* Task to complete:
Format every line of the records below as a numbered list, skipping any blank lines.

* Exercise inputs:
● ● ●

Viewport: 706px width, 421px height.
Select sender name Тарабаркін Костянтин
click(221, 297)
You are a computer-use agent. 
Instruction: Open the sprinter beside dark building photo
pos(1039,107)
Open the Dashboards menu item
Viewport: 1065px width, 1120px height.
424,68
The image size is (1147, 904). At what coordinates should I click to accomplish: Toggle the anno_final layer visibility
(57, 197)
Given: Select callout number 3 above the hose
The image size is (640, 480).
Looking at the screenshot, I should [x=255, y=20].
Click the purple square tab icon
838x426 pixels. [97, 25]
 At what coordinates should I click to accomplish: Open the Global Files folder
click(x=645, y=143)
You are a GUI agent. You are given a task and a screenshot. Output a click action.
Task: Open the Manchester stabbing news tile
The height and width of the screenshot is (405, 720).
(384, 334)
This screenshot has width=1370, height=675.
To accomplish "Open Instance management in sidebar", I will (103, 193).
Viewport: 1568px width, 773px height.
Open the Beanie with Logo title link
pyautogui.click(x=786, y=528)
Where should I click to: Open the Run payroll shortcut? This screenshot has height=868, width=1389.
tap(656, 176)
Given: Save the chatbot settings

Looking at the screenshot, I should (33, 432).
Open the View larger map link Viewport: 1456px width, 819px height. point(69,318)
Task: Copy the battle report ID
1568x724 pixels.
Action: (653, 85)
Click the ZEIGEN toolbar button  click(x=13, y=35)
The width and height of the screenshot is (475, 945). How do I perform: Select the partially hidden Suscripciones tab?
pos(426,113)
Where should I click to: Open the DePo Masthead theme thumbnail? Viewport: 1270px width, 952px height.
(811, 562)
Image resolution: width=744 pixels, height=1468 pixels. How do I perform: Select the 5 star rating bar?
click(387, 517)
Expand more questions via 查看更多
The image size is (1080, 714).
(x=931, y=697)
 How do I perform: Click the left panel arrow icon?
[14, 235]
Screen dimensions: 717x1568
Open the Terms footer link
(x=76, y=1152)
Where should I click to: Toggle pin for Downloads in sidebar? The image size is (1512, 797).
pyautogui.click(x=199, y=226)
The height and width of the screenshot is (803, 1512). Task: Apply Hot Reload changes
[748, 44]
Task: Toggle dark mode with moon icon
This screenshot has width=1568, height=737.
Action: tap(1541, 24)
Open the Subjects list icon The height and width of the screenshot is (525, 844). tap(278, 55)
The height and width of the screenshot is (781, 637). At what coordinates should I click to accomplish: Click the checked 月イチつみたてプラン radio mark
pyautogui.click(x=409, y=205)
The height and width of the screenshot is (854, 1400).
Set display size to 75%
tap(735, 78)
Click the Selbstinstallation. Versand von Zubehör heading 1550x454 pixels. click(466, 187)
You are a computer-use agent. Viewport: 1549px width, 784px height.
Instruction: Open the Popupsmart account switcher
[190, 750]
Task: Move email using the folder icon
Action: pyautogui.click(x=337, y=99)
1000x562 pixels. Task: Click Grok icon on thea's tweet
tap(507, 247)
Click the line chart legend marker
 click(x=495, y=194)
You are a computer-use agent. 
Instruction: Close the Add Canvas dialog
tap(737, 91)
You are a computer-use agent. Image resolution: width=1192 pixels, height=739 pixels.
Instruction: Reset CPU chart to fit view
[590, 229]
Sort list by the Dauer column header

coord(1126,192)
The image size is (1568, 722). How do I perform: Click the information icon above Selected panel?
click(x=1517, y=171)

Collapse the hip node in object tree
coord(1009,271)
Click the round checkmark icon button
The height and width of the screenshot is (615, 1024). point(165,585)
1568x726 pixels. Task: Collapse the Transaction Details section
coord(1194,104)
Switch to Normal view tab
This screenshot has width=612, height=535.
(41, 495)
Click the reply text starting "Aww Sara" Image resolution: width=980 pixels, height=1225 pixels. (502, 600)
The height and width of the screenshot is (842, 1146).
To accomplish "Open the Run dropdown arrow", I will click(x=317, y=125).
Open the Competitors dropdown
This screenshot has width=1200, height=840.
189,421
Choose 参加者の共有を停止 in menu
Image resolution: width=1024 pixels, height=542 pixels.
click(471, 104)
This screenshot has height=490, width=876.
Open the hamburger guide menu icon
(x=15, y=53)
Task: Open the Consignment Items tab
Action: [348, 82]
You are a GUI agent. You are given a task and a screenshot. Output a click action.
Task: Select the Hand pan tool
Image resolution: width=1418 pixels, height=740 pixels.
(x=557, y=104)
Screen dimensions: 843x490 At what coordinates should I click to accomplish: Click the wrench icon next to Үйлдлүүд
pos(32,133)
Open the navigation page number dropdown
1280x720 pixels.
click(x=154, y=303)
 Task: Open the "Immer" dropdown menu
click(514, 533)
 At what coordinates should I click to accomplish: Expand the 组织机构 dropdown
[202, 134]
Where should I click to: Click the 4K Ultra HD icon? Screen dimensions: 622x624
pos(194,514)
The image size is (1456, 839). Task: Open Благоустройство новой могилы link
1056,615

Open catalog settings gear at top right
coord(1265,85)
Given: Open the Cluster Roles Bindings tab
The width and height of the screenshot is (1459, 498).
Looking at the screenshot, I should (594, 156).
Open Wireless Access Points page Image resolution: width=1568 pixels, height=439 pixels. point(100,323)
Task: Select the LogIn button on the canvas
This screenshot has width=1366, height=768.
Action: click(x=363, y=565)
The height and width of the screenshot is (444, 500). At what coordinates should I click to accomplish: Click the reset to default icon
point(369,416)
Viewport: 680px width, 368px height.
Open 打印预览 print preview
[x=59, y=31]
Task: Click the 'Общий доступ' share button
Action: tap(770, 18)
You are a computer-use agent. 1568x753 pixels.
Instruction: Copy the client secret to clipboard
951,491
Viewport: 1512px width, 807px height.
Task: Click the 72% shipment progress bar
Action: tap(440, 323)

● ● ●

* Response to this exercise:
1. Viewport: 706px width, 421px height.
2. Select sender name Тарабаркін Костянтин
3. click(221, 297)
4. You are a computer-use agent. 
5. Instruction: Open the sprinter beside dark building photo
6. pos(1039,107)
7. Open the Dashboards menu item
8. Viewport: 1065px width, 1120px height.
9. 424,68
10. The image size is (1147, 904). At what coordinates should I click to accomplish: Toggle the anno_final layer visibility
11. (57, 197)
12. Given: Select callout number 3 above the hose
13. The image size is (640, 480).
14. Looking at the screenshot, I should [x=255, y=20].
15. Click the purple square tab icon
16. 838x426 pixels. [97, 25]
17.  At what coordinates should I click to accomplish: Open the Global Files folder
18. click(x=645, y=143)
19. You are a GUI agent. You are given a task and a screenshot. Output a click action.
20. Task: Open the Manchester stabbing news tile
21. The height and width of the screenshot is (405, 720).
22. (384, 334)
23. This screenshot has width=1370, height=675.
24. To accomplish "Open Instance management in sidebar", I will (103, 193).
25. Viewport: 1568px width, 773px height.
26. Open the Beanie with Logo title link
27. pyautogui.click(x=786, y=528)
28. Where should I click to: Open the Run payroll shortcut? This screenshot has height=868, width=1389.
29. tap(656, 176)
30. Given: Save the chatbot settings
31. Looking at the screenshot, I should (33, 432).
32. Open the View larger map link Viewport: 1456px width, 819px height. point(69,318)
33. Task: Copy the battle report ID
34. 1568x724 pixels.
35. Action: (653, 85)
36. Click the ZEIGEN toolbar button  click(x=13, y=35)
37. The width and height of the screenshot is (475, 945). How do I perform: Select the partially hidden Suscripciones tab?
38. pos(426,113)
39. Where should I click to: Open the DePo Masthead theme thumbnail? Viewport: 1270px width, 952px height.
40. (811, 562)
41. Image resolution: width=744 pixels, height=1468 pixels. How do I perform: Select the 5 star rating bar?
42. click(387, 517)
43. Expand more questions via 查看更多
44. The image size is (1080, 714).
45. (x=931, y=697)
46.  How do I perform: Click the left panel arrow icon?
47. [14, 235]
48. Screen dimensions: 717x1568
49. Open the Terms footer link
50. (x=76, y=1152)
51. Where should I click to: Toggle pin for Downloads in sidebar? The image size is (1512, 797).
52. pyautogui.click(x=199, y=226)
53. The height and width of the screenshot is (803, 1512). Task: Apply Hot Reload changes
54. [748, 44]
55. Task: Toggle dark mode with moon icon
56. This screenshot has width=1568, height=737.
57. Action: tap(1541, 24)
58. Open the Subjects list icon The height and width of the screenshot is (525, 844). tap(278, 55)
59. The height and width of the screenshot is (781, 637). At what coordinates should I click to accomplish: Click the checked 月イチつみたてプラン radio mark
60. pyautogui.click(x=409, y=205)
61. The height and width of the screenshot is (854, 1400).
62. Set display size to 75%
63. tap(735, 78)
64. Click the Selbstinstallation. Versand von Zubehör heading 1550x454 pixels. click(466, 187)
65. You are a computer-use agent. Viewport: 1549px width, 784px height.
66. Instruction: Open the Popupsmart account switcher
67. [190, 750]
68. Task: Move email using the folder icon
69. Action: pyautogui.click(x=337, y=99)
70. 1000x562 pixels. Task: Click Grok icon on thea's tweet
71. tap(507, 247)
72. Click the line chart legend marker
73.  click(x=495, y=194)
74. You are a computer-use agent. 
75. Instruction: Close the Add Canvas dialog
76. tap(737, 91)
77. You are a computer-use agent. Image resolution: width=1192 pixels, height=739 pixels.
78. Instruction: Reset CPU chart to fit view
79. [590, 229]
80. Sort list by the Dauer column header
81. coord(1126,192)
82. The image size is (1568, 722). How do I perform: Click the information icon above Selected panel?
83. click(x=1517, y=171)
84. Collapse the hip node in object tree
85. coord(1009,271)
86. Click the round checkmark icon button
87. The height and width of the screenshot is (615, 1024). point(165,585)
88. 1568x726 pixels. Task: Collapse the Transaction Details section
89. coord(1194,104)
90. Switch to Normal view tab
91. This screenshot has width=612, height=535.
92. (41, 495)
93. Click the reply text starting "Aww Sara" Image resolution: width=980 pixels, height=1225 pixels. (502, 600)
94. The height and width of the screenshot is (842, 1146).
95. To accomplish "Open the Run dropdown arrow", I will click(x=317, y=125).
96. Open the Competitors dropdown
97. This screenshot has width=1200, height=840.
98. 189,421
99. Choose 参加者の共有を停止 in menu
100. Image resolution: width=1024 pixels, height=542 pixels.
101. click(471, 104)
102. This screenshot has height=490, width=876.
103. Open the hamburger guide menu icon
104. (x=15, y=53)
105. Task: Open the Consignment Items tab
106. Action: [348, 82]
107. You are a GUI agent. You are given a task and a screenshot. Output a click action.
108. Task: Select the Hand pan tool
109. Image resolution: width=1418 pixels, height=740 pixels.
110. (x=557, y=104)
111. Screen dimensions: 843x490 At what coordinates should I click to accomplish: Click the wrench icon next to Үйлдлүүд
112. pos(32,133)
113. Open the navigation page number dropdown
114. 1280x720 pixels.
115. click(x=154, y=303)
116.  Task: Open the "Immer" dropdown menu
117. click(514, 533)
118.  At what coordinates should I click to accomplish: Expand the 组织机构 dropdown
119. [202, 134]
120. Where should I click to: Click the 4K Ultra HD icon? Screen dimensions: 622x624
121. pos(194,514)
122. The image size is (1456, 839). Task: Open Благоустройство новой могилы link
123. 1056,615
124. Open catalog settings gear at top right
125. coord(1265,85)
126. Given: Open the Cluster Roles Bindings tab
127. The width and height of the screenshot is (1459, 498).
128. Looking at the screenshot, I should (594, 156).
129. Open Wireless Access Points page Image resolution: width=1568 pixels, height=439 pixels. point(100,323)
130. Task: Select the LogIn button on the canvas
131. This screenshot has width=1366, height=768.
132. Action: click(x=363, y=565)
133. The height and width of the screenshot is (444, 500). At what coordinates should I click to accomplish: Click the reset to default icon
134. point(369,416)
135. Viewport: 680px width, 368px height.
136. Open 打印预览 print preview
137. [x=59, y=31]
138. Task: Click the 'Общий доступ' share button
139. Action: tap(770, 18)
140. You are a computer-use agent. 1568x753 pixels.
141. Instruction: Copy the client secret to clipboard
142. 951,491
143. Viewport: 1512px width, 807px height.
144. Task: Click the 72% shipment progress bar
145. Action: tap(440, 323)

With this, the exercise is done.